Kyrgyz Minister Says Army To Stick With Conscription
August 28, 2007 (RFE/RL) -- Kyrgyzstan's defense minister, Ismail Isakov, says there are no plans to abolish conscription and create a wholly professional army.
In an exclusive interview with RFE/RL's Kyrgyz Service, Isakov said there is currently no need for such a transformation and there is no room in the budget for a professional army.
Most of Kyrgyzstan's 12,000-13,000 troops are conscripts serving one year of compulsory military service.
But the defense minister said the military is recruiting a handful of professionals for special mountain operations as part of broader army reforms.

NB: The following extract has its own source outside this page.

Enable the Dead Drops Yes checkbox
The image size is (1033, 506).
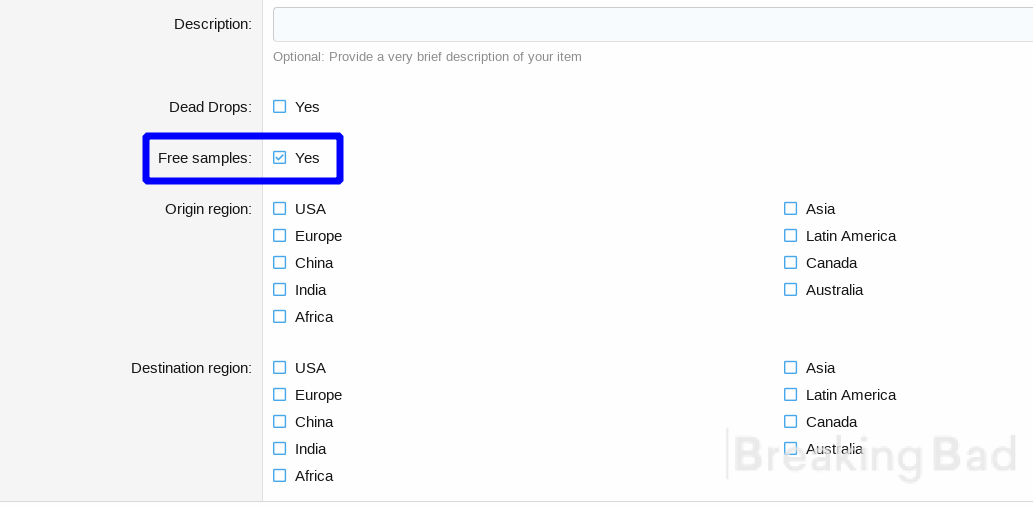coord(280,107)
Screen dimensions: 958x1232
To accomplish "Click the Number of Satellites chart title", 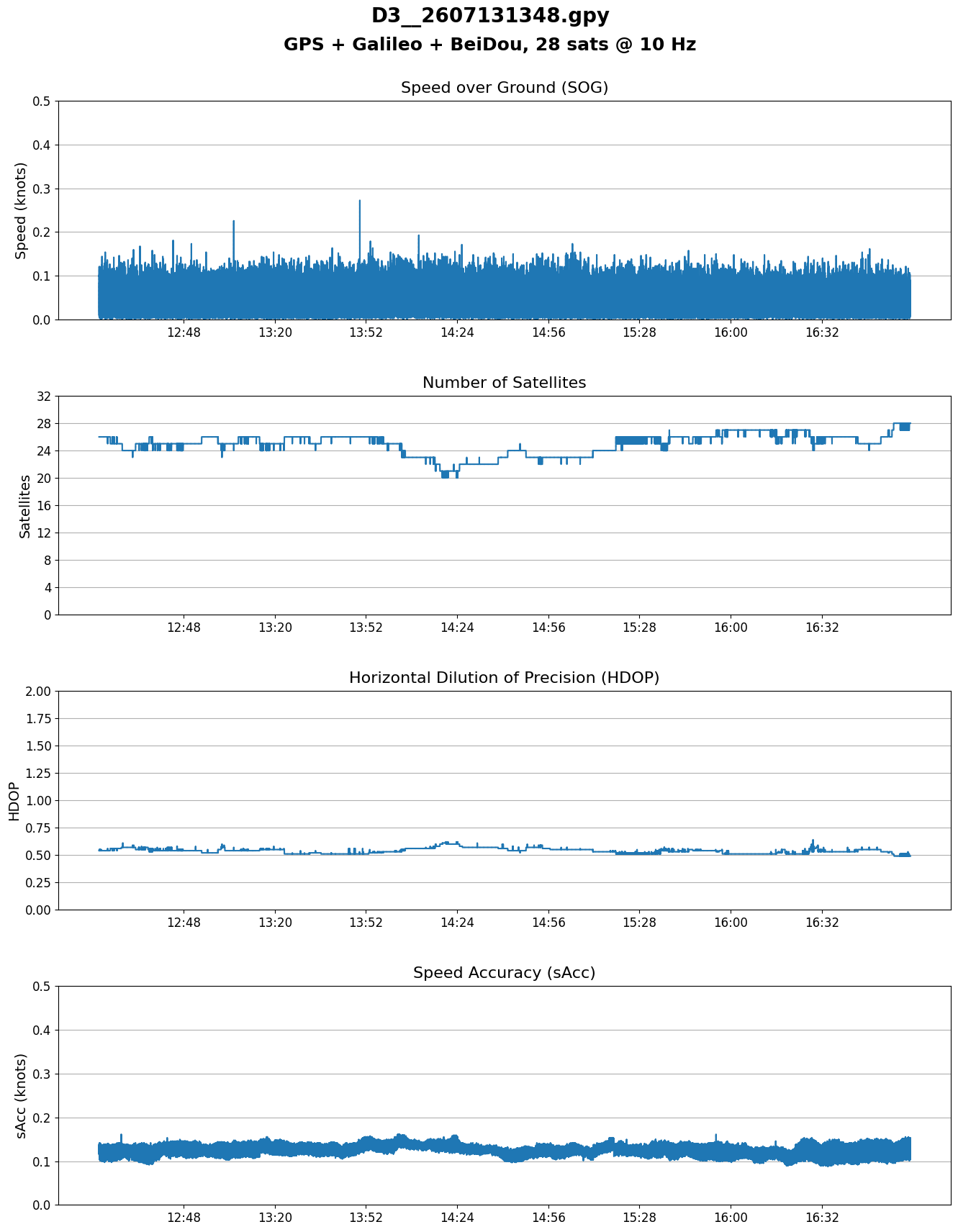I will point(505,383).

Isakov said the need for such highly trained professional soldiers was apparent in a clash with Taliban-linked militants at Batken seven years ago.
"What kind of changes are occurring?" Isakov responded to RFE/RL's Kyrgyz Service. "There is the establishment of special air-defense forces [and] there is the formation of special military detachments from among troops needed for mountains operations. This was a very important step since learning the lessons of events in Batken in 2000. The troops in that special detachment are serving on a contract basis. [That leads to] the formation of professional military detachments."
Isakov also said a new military rank of "legal adviser" has been introduced into the army, with duties that include dealing with human rights issues in the military forces.